--- Dataset ---
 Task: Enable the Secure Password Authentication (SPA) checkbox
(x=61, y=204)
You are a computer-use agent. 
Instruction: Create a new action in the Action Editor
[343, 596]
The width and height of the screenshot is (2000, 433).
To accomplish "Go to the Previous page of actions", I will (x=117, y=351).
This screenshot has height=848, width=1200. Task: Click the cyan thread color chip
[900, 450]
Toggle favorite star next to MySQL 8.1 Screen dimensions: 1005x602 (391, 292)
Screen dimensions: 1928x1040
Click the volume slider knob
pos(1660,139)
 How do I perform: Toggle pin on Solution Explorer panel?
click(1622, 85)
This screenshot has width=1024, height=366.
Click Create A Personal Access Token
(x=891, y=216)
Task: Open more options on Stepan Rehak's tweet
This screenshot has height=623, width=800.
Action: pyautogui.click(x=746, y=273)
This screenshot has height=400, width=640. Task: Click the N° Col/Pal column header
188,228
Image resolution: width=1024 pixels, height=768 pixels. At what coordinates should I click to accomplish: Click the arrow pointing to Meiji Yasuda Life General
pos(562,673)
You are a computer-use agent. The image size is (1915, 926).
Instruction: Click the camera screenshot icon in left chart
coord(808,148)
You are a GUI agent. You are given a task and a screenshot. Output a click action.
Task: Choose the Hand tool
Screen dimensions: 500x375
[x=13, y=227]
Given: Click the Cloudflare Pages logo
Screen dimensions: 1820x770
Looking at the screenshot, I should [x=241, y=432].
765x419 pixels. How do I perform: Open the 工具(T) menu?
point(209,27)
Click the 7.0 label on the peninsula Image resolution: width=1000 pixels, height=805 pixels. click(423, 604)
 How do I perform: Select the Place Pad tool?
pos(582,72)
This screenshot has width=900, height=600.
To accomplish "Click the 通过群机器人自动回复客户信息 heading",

--- What is required ---
Set the lines down exactly as they stand, beginning at the one that contains "This screenshot has width=1024, height=366." and stopping after the last line of the entries above.

--- Solution to this task ---
This screenshot has width=1024, height=366.
Click Create A Personal Access Token
(x=891, y=216)
Task: Open more options on Stepan Rehak's tweet
This screenshot has height=623, width=800.
Action: pyautogui.click(x=746, y=273)
This screenshot has height=400, width=640. Task: Click the N° Col/Pal column header
188,228
Image resolution: width=1024 pixels, height=768 pixels. At what coordinates should I click to accomplish: Click the arrow pointing to Meiji Yasuda Life General
pos(562,673)
You are a computer-use agent. The image size is (1915, 926).
Instruction: Click the camera screenshot icon in left chart
coord(808,148)
You are a GUI agent. You are given a task and a screenshot. Output a click action.
Task: Choose the Hand tool
Screen dimensions: 500x375
[x=13, y=227]
Given: Click the Cloudflare Pages logo
Screen dimensions: 1820x770
Looking at the screenshot, I should [x=241, y=432].
765x419 pixels. How do I perform: Open the 工具(T) menu?
point(209,27)
Click the 7.0 label on the peninsula Image resolution: width=1000 pixels, height=805 pixels. click(423, 604)
 How do I perform: Select the Place Pad tool?
pos(582,72)
This screenshot has width=900, height=600.
To accomplish "Click the 通过群机器人自动回复客户信息 heading",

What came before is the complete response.